*Quoted text*
━━━━

Korea was devastated. More than one million civilians and soldiers had been killed. Seoul was in ruins, having changed hands four times.[31] Almost every substantial building in North Korea had been destroyed.[32][33] As a result, North Koreans developed a deep-seated enmity towards the US.[31]

Armistice

Negotiations for an armistice began on July 10, 1951, as the war continued. The main issues were the establishment of a new demarcation line and the exchange of prisoners. After Stalin died, the Soviet Union brokered concessions which led to an agreement on July 27, 1953.[34]

Syngman Rhee opposed the armistice because it left Korea divided. As negotiations drew to a close, he attempted to sabotage the arrangements for the release of prisoners, and led mass rallies against the armistice.[35] He refused to sign the agreement, but reluctantly agreed to abide by it.[36]

The armistice inaugurated an official ceasefire but did not lead to a peace treaty.[37] It established the Korean Demilitarized Zone (DMZ), a buffer zone between the two sides, that intersected the 38th parallel but did not follow it.[36] Despite its name, the border was, and continues to be, one of the most militarized in the world.[31]

North Korea has announced that it will no longer abide by the armistice at least six times, in the years 1994, 1996, 2003, 2006, 2009, and 2013.[38][39]

Continuing conflict during the Cold War

The captured USS Pueblo being visited by tourists in Pyongyang

After the war, the Chinese forces left, but US forces remained in the South. Sporadic conflict continued between North and South Korea. On October 1, 1953, the United States and South Korea signed a defense treaty.[40] In 1958, the United States stationed nuclear weapons in South Korea.[41] In 1961, North Korea signed mutual defense treaties with the USSR and China.[42] During this period, North Korea was described by former CIA director Robert Gates to be the "toughest intelligence target in the world".[43] Alongside the military confrontation, there has been a propaganda war, including balloon propaganda campaigns.

━━━━

*Directions*
According to the text on the Korean War and its armistice, on what date was the armistice agreement reached?

*Dataset content*
━━━━

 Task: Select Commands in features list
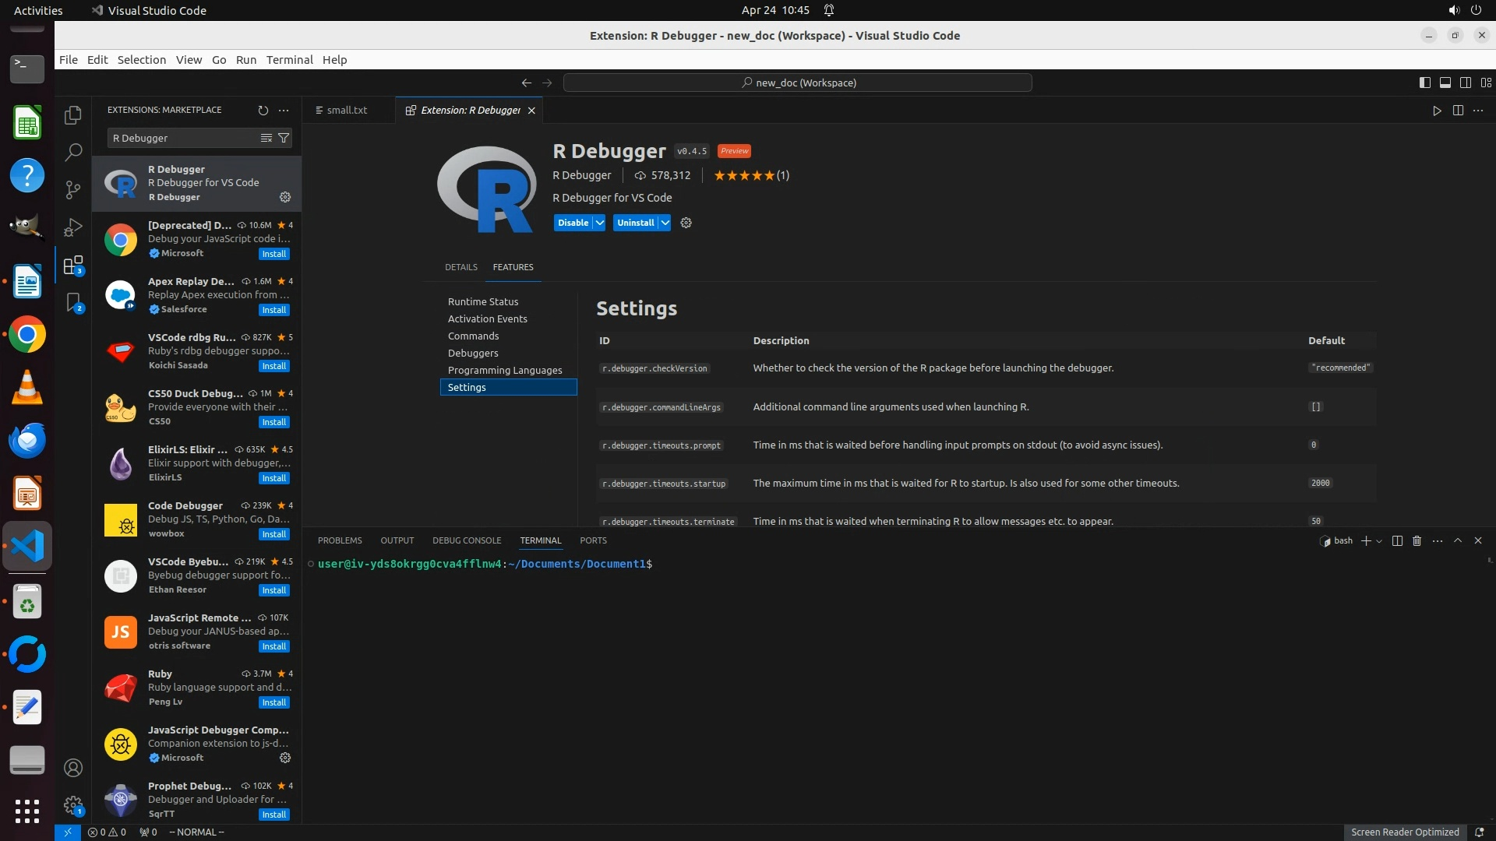click(x=473, y=336)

━━━━

*Output*
July 27, 1953